Protecting
the Privacy of Patients' Health Information
The first-ever federal privacy standards to protect patients'
medical records and other health information provided to health
plans, doctors, hospitals and other health care providers
took effect on April 14, 2003. Developed by the Department
of Health and Human Services (HHS), these new standards
provide patients with access to their medical records and
more control over how their personal health information is
used and disclosed. They represent a uniform, federal floor
of privacy protections for consumers across the country. State
laws providing additional protections to consumers are not
affected by this new rule.
Congress
called on HHS to issue patient privacy protections as part
of the Health
Insurance Portability and Accountability Act of 1996 (HIPAA).

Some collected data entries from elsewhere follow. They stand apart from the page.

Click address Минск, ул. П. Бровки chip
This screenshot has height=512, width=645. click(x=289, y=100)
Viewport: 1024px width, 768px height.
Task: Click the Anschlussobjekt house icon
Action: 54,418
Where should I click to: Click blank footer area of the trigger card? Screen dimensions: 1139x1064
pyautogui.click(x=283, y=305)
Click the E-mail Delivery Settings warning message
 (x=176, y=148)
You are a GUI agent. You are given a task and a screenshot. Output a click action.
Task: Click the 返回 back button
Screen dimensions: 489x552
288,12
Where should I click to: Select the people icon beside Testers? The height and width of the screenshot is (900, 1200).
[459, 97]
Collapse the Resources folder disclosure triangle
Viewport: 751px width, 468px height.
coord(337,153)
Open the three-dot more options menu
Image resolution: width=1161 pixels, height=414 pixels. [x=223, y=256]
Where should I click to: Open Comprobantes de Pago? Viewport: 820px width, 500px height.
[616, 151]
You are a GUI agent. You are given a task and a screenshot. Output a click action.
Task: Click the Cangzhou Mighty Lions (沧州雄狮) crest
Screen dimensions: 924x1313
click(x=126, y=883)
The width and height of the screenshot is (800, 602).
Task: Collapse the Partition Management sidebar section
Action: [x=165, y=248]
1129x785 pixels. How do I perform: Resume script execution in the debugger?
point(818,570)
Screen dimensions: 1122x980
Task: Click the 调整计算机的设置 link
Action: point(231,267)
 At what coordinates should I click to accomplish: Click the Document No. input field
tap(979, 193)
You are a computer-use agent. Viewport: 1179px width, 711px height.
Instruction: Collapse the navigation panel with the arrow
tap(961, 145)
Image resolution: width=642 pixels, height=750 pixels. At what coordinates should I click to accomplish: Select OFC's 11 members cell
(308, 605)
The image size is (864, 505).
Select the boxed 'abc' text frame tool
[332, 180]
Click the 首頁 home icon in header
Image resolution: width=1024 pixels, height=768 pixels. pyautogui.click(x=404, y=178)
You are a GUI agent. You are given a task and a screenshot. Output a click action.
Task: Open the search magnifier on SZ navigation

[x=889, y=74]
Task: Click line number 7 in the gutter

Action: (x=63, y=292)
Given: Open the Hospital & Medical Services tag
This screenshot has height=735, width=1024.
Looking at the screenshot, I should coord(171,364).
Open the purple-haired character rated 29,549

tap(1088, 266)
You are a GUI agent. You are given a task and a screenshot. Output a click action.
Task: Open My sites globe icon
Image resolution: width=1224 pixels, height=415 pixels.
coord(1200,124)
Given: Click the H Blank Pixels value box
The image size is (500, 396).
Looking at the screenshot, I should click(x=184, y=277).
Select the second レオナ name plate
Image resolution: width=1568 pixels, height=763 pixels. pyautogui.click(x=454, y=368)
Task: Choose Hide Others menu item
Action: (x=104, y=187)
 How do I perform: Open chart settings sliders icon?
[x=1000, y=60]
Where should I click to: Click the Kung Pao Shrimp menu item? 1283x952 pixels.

HIPAA included provisions designed to encourage electronic
transactions and also required new safeguards to protect the
security and confidentiality of health information. The final
regulation covers health plans, health care clearinghouses,
and those health care providers who conduct certain financial
and administrative transactions (e.g., enrollment, billing
and eligibility verification) electronically. Most health
insurers, pharmacies, doctors and other health care providers
were required to comply with these federal standards beginning
April 14, 2003. As provided by Congress, certain
small health plans have an additional year to comply. HHS
has conducted extensive outreach and provided guidance and
technical assistant to these providers and businesses to make
it as easy as possible for them to implement the new privacy
protections. These efforts include answers to hundreds of
common questions about the rule, as well as explanations and
descriptions about key elements of the rule.